Closed yyq745201 closed 9 years ago
Mandarin model is not supported by sphinx4 unfortunately.
@nshmyrev same problem and it's 2018 now lol,dose it support Mandarin now?if not,can I train my own acoustic model?
You can train any acoustic model you like. You just need LM, Phonetic Dictionary and Audio.
On Fri, 22 Jun 2018, 09:16 ZeR0ll, notifications@github.com wrote:
@nshmyrev https://github.com/nshmyrev same problem and it's 2018 now lol,dose it support Mandarin now?if not,can I train my own acoustic model?
— You are receiving this because you are subscribed to this thread.
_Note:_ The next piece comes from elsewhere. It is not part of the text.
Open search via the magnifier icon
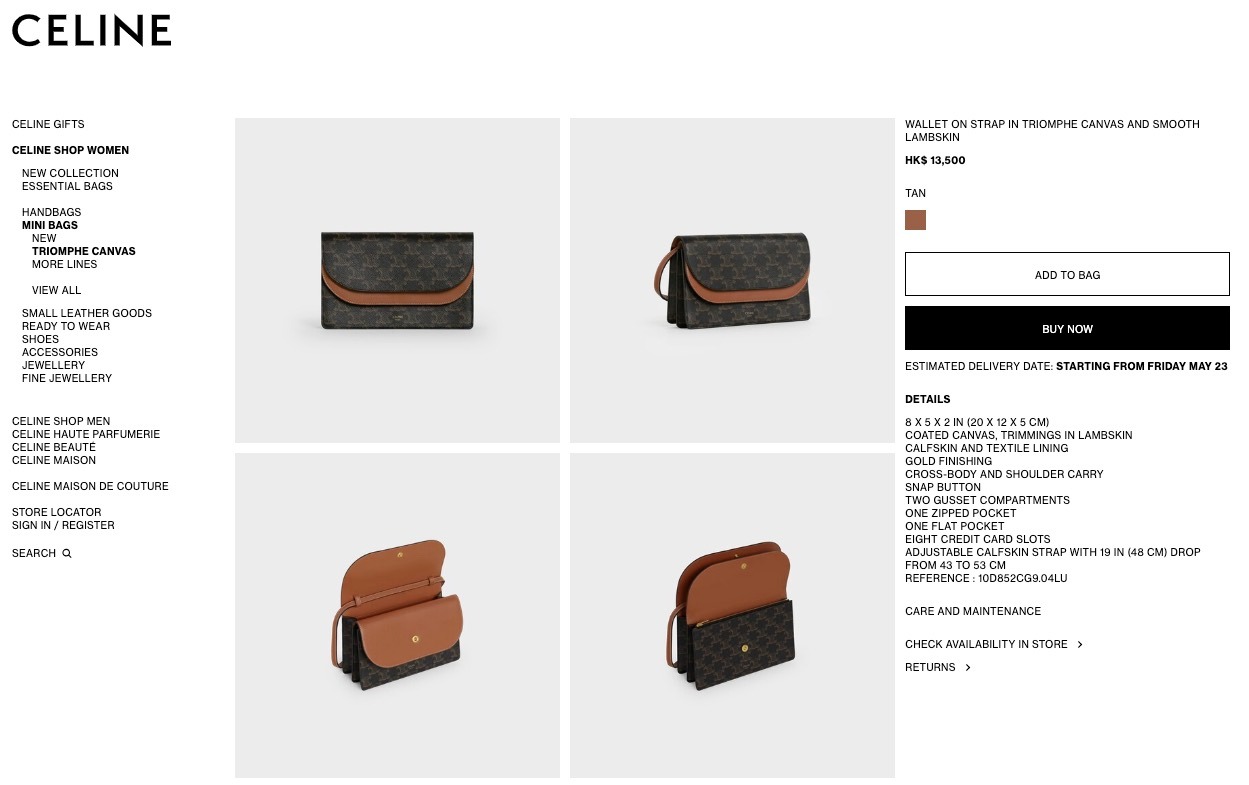 coord(67,553)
Reply to this email directly, view it on GitHub https://github.com/cmusphinx/sphinx4/issues/26#issuecomment-399308214, or mute the thread https://github.com/notifications/unsubscribe-auth/AJ7w0qiu9b5tiEF7zKapCUP8ZgUJJ81pks5t_GGDgaJpZM4D9Dmx .
Mandarin model is not supported by sphinx4,really?
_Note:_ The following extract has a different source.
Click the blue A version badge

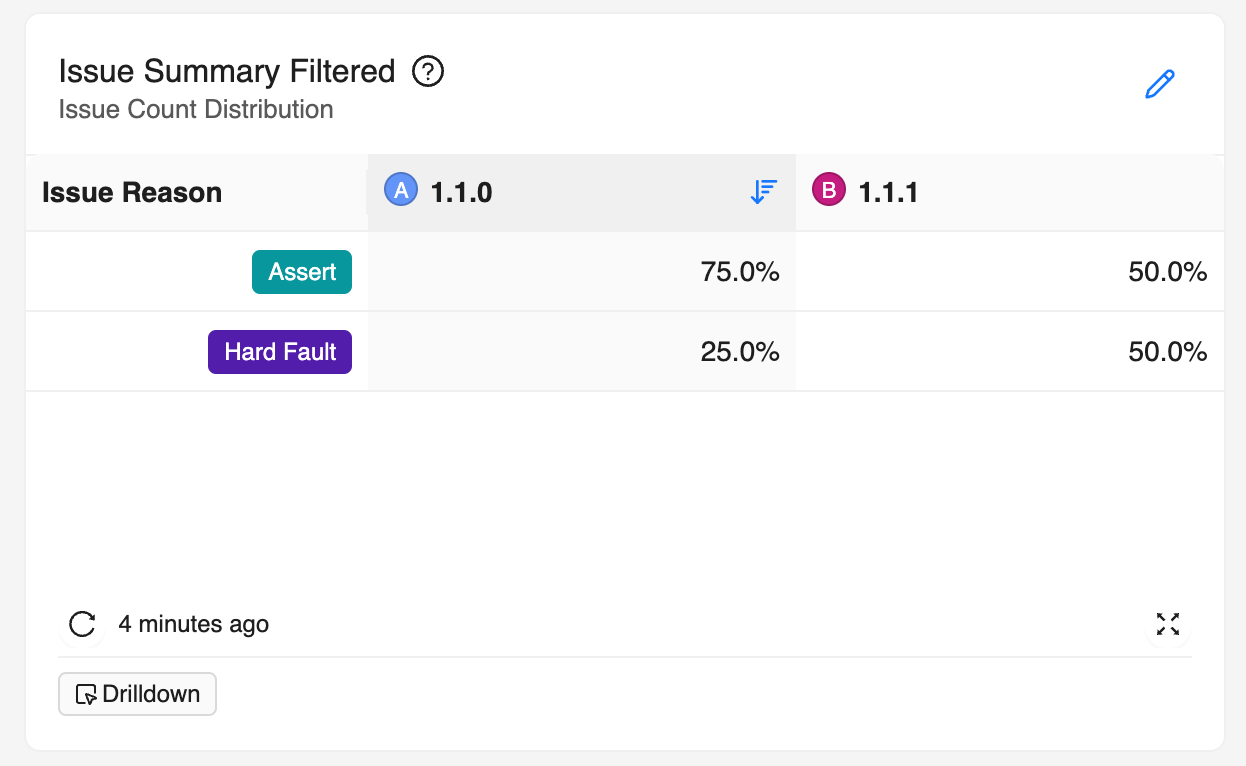pos(401,190)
It's a pretty old program, that's also pretty inactive do that's not very surprising.
On Tue, Aug 28, 2018, 01:29 naliazheli notifications@github.com wrote:
Mandarin model is not supported by sphinx4,really?
— You are receiving this because you are subscribed to this thread. Reply to this email directly, view it on GitHub https://github.com/cmusphinx/sphinx4/issues/26#issuecomment-416456021, or mute the thread https://github.com/notifications/unsubscribe-auth/APwe_HcD44OrT8ikwW4r6k14nTzwhounks5uVNVKgaJpZM4D9Dmx .
I'm really upset.
being upset won't help.
What needs to be done is implement a frontend that can cope with tone and then train acoustic and language models using some data.
This is open-source software and you can fix issues add missing functionality. Or you can whine about missing functionality but that won't change anything. Your choice.
Newly released mandarin model is supported by sphinx4:
https://sourceforge.net/projects/cmusphinx/files/Acoustic%20and%20Language%20Models/Mandarin/
I've downloaded the model, only to find it still came across the ArrayIndexOutOfBoundsException
when I was trying to align a short Chinese sentence audio with its transcription.
Exception in thread "main" java.lang.ArrayIndexOutOfBoundsException: 115
at edu.cmu.sphinx.decoder.search.WordPruningBreadthFirstLookaheadSearchManager.growFastmatchBranches(WordPruningBreadthFirstLookaheadSearchManager.java:272)
at edu.cmu.sphinx.decoder.search.WordPruningBreadthFirstLookaheadSearchManager.fastMatchRecognize(WordPruningBreadthFirstLookaheadSearchManager.java:212)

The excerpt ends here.